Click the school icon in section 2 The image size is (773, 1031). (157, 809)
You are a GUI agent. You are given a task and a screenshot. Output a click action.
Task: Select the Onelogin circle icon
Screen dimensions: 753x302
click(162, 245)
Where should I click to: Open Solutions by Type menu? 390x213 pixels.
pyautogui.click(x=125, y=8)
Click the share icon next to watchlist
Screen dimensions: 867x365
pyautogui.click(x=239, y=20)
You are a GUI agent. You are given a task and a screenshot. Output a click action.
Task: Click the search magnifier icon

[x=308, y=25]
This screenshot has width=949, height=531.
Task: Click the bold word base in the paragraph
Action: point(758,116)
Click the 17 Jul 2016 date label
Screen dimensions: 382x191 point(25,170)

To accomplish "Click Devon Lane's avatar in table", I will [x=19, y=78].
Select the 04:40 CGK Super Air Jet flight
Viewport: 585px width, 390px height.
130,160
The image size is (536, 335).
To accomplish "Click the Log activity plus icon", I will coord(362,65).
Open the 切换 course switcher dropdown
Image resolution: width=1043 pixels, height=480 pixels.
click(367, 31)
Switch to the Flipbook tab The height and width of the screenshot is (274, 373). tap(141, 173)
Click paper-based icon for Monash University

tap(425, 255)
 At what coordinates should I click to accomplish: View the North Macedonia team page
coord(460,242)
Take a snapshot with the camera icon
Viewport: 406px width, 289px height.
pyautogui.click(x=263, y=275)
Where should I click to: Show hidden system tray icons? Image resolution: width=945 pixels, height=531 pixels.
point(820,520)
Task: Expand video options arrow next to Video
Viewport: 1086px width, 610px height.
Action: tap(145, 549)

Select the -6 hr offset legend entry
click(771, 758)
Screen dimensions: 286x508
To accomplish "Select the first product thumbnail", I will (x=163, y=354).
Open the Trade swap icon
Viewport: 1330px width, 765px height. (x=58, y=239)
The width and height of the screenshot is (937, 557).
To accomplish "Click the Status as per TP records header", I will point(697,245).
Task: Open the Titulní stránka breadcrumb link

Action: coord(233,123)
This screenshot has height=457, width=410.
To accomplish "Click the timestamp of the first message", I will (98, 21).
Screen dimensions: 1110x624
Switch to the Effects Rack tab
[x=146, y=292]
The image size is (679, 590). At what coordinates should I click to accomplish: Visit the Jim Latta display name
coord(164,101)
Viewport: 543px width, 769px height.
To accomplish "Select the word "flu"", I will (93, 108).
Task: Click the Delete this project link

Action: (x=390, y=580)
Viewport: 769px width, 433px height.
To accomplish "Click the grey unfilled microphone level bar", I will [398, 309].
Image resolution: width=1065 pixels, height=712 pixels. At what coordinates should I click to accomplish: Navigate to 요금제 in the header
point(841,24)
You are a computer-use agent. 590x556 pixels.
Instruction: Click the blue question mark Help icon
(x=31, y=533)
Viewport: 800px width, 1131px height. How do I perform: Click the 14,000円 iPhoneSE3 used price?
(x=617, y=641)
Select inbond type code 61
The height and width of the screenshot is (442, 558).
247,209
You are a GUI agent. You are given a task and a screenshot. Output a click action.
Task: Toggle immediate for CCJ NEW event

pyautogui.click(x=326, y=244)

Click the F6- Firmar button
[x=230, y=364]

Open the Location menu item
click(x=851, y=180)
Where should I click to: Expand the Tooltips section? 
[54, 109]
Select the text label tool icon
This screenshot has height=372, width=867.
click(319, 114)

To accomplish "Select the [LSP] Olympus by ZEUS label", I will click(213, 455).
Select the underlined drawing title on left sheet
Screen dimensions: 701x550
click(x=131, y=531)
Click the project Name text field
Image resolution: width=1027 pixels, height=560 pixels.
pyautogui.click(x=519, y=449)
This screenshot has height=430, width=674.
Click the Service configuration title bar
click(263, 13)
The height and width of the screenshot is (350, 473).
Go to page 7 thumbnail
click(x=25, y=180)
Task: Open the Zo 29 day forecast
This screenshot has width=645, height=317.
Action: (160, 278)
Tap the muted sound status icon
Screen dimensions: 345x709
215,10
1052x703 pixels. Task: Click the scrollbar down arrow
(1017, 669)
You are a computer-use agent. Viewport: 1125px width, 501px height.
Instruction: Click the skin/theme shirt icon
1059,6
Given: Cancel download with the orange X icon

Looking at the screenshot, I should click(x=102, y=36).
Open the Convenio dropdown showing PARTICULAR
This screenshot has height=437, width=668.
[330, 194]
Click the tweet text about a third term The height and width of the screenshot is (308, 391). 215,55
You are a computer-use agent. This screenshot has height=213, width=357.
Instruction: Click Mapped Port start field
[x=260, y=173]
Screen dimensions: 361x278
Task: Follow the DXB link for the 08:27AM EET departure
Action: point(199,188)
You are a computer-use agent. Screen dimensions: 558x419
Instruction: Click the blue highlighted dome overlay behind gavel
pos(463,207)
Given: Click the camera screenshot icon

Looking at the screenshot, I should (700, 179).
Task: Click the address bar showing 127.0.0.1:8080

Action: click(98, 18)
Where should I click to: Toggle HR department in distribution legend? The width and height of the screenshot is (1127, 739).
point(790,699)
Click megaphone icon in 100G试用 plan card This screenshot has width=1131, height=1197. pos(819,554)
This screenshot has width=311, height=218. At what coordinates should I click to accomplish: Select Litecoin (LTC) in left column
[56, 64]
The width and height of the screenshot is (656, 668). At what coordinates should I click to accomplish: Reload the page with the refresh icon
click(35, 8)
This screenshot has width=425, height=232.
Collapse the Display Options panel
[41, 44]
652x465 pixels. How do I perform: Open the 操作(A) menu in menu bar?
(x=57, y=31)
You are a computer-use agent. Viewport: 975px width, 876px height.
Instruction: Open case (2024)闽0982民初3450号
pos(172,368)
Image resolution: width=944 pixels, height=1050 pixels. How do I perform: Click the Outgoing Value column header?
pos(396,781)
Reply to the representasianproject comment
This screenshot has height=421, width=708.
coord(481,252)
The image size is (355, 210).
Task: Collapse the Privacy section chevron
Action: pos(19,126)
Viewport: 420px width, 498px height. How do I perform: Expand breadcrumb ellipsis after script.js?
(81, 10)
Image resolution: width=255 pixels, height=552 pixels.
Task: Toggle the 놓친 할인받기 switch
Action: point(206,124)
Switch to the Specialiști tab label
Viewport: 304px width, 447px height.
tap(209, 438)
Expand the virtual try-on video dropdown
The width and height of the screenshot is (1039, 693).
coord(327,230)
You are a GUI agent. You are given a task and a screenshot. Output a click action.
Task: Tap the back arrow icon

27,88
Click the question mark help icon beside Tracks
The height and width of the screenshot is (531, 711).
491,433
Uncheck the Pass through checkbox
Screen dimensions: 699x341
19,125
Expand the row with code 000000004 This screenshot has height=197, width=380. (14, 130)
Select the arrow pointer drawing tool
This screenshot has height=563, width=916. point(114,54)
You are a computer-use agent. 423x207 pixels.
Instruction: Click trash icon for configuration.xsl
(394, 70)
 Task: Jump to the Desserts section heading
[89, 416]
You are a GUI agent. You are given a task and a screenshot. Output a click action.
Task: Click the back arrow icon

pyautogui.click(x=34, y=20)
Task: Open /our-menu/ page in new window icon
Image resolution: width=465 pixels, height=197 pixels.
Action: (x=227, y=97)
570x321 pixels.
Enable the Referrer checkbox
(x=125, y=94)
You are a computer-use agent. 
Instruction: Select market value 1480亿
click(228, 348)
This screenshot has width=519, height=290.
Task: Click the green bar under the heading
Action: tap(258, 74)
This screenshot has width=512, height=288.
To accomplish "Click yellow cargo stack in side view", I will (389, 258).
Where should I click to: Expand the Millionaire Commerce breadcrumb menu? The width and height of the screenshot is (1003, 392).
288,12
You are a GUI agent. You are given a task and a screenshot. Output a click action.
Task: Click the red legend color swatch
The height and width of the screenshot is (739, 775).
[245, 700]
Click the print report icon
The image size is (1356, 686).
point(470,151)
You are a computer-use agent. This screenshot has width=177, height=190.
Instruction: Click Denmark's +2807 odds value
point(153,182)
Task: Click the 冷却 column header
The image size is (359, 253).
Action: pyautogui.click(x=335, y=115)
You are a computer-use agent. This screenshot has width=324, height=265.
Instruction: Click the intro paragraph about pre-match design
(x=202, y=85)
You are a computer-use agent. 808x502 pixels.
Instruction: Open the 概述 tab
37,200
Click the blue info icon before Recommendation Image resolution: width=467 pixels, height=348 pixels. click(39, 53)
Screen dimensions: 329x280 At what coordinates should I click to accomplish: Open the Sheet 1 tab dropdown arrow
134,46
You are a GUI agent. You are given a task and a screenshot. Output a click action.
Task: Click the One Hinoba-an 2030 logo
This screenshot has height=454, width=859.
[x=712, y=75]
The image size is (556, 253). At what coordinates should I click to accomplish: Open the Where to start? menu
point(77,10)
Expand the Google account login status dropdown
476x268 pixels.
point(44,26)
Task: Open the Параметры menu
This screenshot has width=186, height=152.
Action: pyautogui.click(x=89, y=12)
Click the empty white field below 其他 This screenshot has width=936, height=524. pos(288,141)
------------------------------------------------------------
* **Instructions for the task**
Within the material above, transcribe exactly the lines that run from the line holding "Task: Select the Onelogin circle icon" through the line holding "Click the share icon next to watchlist".

* **Result of the task**
Task: Select the Onelogin circle icon
Screen dimensions: 753x302
click(162, 245)
Where should I click to: Open Solutions by Type menu? 390x213 pixels.
pyautogui.click(x=125, y=8)
Click the share icon next to watchlist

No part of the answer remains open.